A movimentação foi acompanhada por outros integrantes da direita como a deputada Júlia Zanatta (PL-SC), o presidente do Novo, Eduardo Ribeiro, e a vereadora de São Paulo Janaina Lima (PP).

Até mesmo perfis da esquerda, de fora da política, condenaram a ação.

“Essa vulgarização gratuita do ambiente acadêmico só contribui para enfraquecer a reputação da universidade pública perante a sociedade”, escreveu Lucas Paulino, que se classifica como “progressista” em sua biografia no X.

Essa postagem foi a mais relevante desse campo, tendo alcançado cerca de 400 mil visualizações.

O tema extrapolou as redes sociais e virou pauta na Câmara.

Até o momento, foram apresentados nove requerimentos e uma proposta de projeto de lei.

Esta último é de Nikolas e prevê o agravamento de punições para atos obscenos, quando realizados dentro de instituições de ensino.

Já os requerimentos pedem esclarecimentos do Ministério de Educação e as convocações do ministro Camilo Santana e do reitor da UFMA, Fernando Carvalho Silva.

As universidades federais têm autonomia prevista na Constituição.

Esta não é a primeira vez que uma situação como esta mobiliza parlamentares contra o governo federal.

Em outubro passado, a apresentação de uma mulher ao som de “Batcu”, de Aretuza Lovi, durante o 1° Encontro de Mobilização da Promoção da Saúde, do Ministério da Saúde, gerou efeito similar.

— É neste tipo de situação que a direita encontra munição para propagar sua agenda ideológica, com ampla articulação da base para disseminar este conteúdo — diz a pesquisadora Letícia Capone do Grupo de Pesquisa em Comunicação, Internet e Política da PUC-Rio.
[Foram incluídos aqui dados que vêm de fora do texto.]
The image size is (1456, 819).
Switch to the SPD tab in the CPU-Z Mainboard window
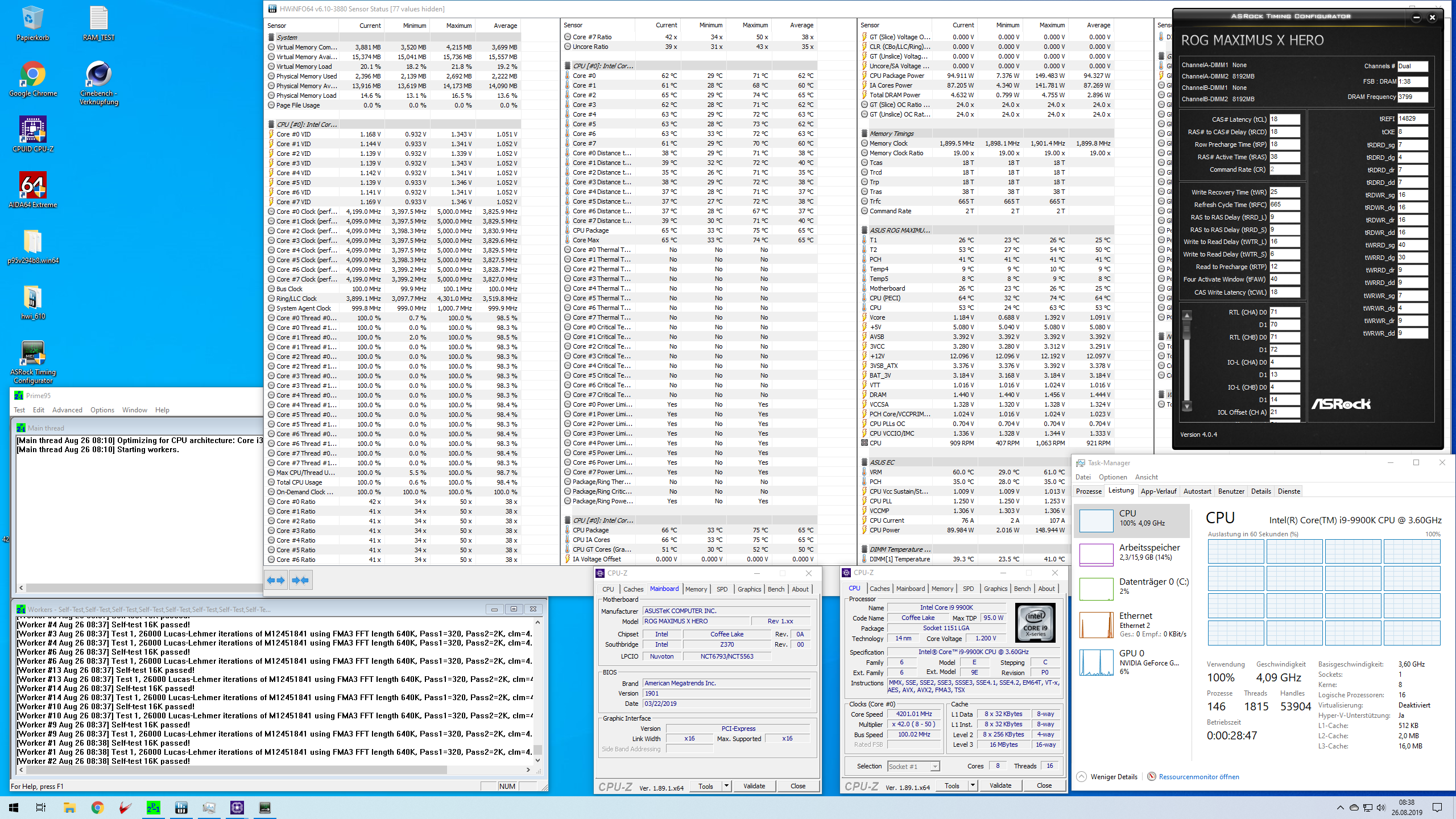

Em fevereiro, a ministra da Saúde, Nísia Trindade, suspendeu uma nota técnica que derrubava prazo para o aborto legal, após repercussão negativa entre opositores do governo.

A nota derrubava uma orientação da gestão Bolsonaro que fixava o prazo de 21 semanas e 6 dias de gestação para a prática do aborto nos casos em que é legal.

Ao contrário do que foi veiculado nas redes, a nota do ministério não ampliava as circunstâncias em que o aborto é permitido por lei, mas reforçava o que já é previsto no Código Penal de 1940, que não limita tempo de gestação para o aborto legal.